:: PROVIDED PASSAGE ::

Lemma 5.1: Control input defined by the following mapping $\mathbf{u}_{k}=\mathcal{F}(\mathbf{u}_{k-1})_{k}$ converges to the unique solution satisfying $\mathbf{u}_{k}^{*}=\mathcal{F}(\mathbf{u}_{k}^{*})_{k}$ when $\|\hat{\mathbf{R}}\|_{\text{Lip}}\leq\zeta$ and all states are fixed,

\mathcal{F}(\mathbf{u})_{k}=-K(\mathbf{x}_{k}-\mathbf{x}_{r_{k}})+\mathbf{u}_{r_{k}}-\hat{\mathbf{R}}(\mathbf{x}_{k},\mathbf{u}).

(10)

Proof: Given all states fixed and $\forall\mathbf{u}_{1},\mathbf{u}_{2}\in\mathcal{U}$ , with $\mathcal{U}$ being a compact set of feasible control input, the distance in $L^{2}$ -space is

\displaystyle\|\mathcal{F}(\mathbf{u}_{1})_{k}-\mathcal{F}(\mathbf{u}_{2})_{k}\|

\displaystyle=\|\hat{\mathbf{R}}(\mathbf{x}_{k},\mathbf{u}_{1})-\hat{\mathbf{R}}(\mathbf{x}_{k},\mathbf{u}_{2})\|\leq L_{R}\|\mathbf{u}_{1}-\mathbf{u}_{2}\|,

(11)

\color

black where $L_{R}$ is the Lipschitz constant of the estimated dynamics $\hat{\mathbf{R}}(\mathbf{x},\mathbf{u})$ . As long as we constrain $L_{R}$ s.t. $L_{R}\leqq\zeta\leqq 1$ in every iteration, $\mathcal{F}(\cdot)$ is always a contraction mapping. Thus $k$ -th input $\mathbf{u}_{k}$ mapped by $\mathcal{F}(\cdot)_{k}$ get close to its unique solution. $\quad\Box$

5.2 Stability of FRIDAY Controller

To present the stability of FRIDAY controller, we make four assumptions.
Assumption 1: There exists the maximum of the reference signals $x_{r_{m}}=\max_{t\geq t_{0}}\|\mathbf{x}_{r}(t)\|$ , $u_{r_{m}}=\max_{t\geq t_{0}}\|\mathbf{u}_{r}(t)\|$
Assumption 2: The distance between one-step control input satisfies $\|\mathbf{u}_{k}-\mathbf{u}_{k-1}\|\leqq\rho\|\mathbf{z}\|$ with a small positive constant $\rho$ .
The intuition behind this assumption is provided as follows: From (10), the distance is inherently upper bounded,

\Delta\mathbf{u}_{k}\leq\sigma(K)\Delta\mathbf{z}_{k}+\Delta\mathbf{u}_{r_{k}}+L_{R}(\Delta\mathbf{u}_{k-1}+\Delta\mathbf{x}_{k}),

(12)

:: DATA EXTRACT ::

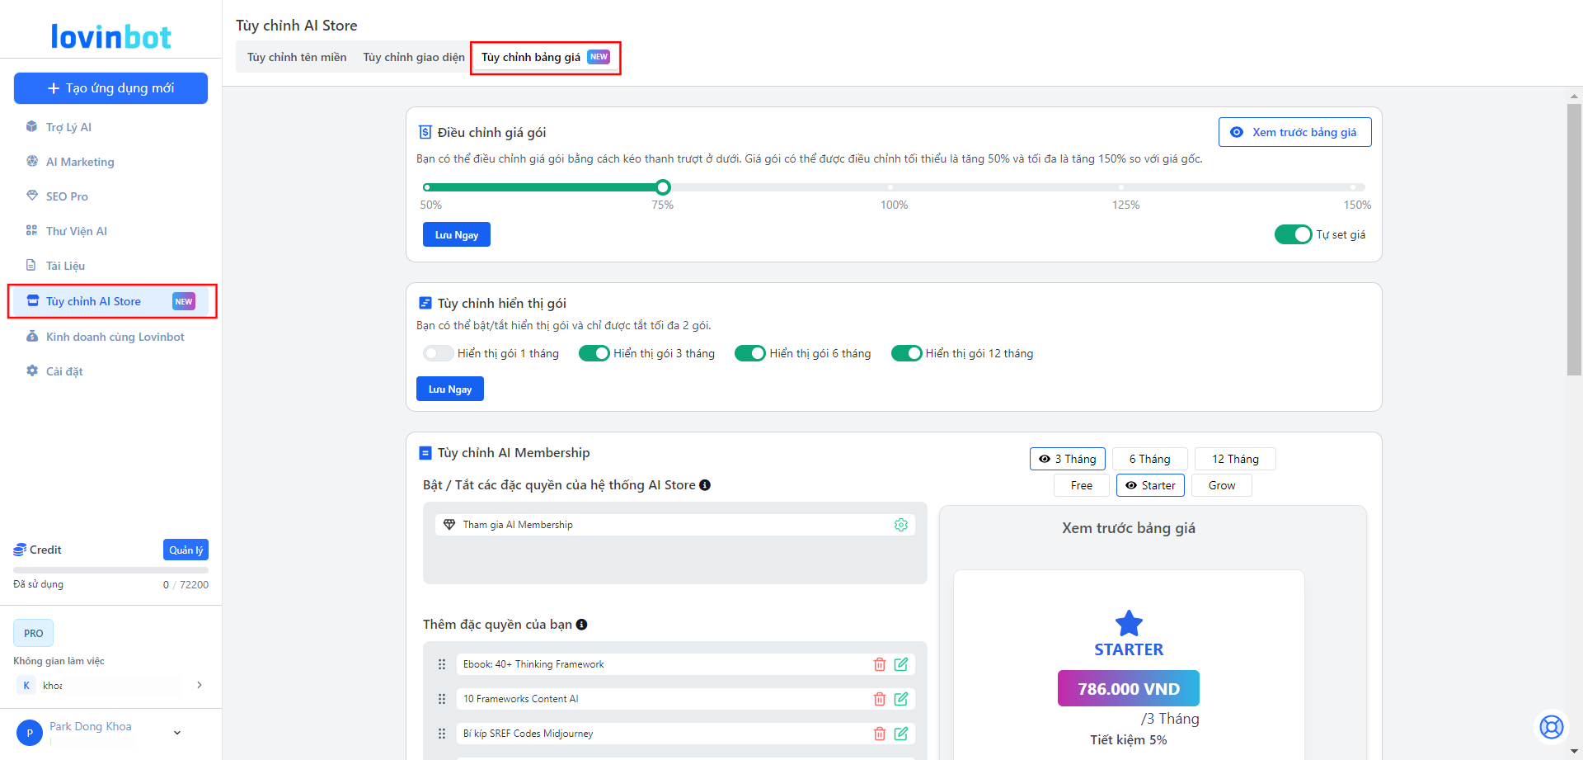Select the 6 Tháng preview period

:: WRITTEN EXERCISE ::
In the control passage, what does L_R denote?

:: OUTPUT BELOW ::
The Lipschitz constant of the estimated dynamics R̂(x, u).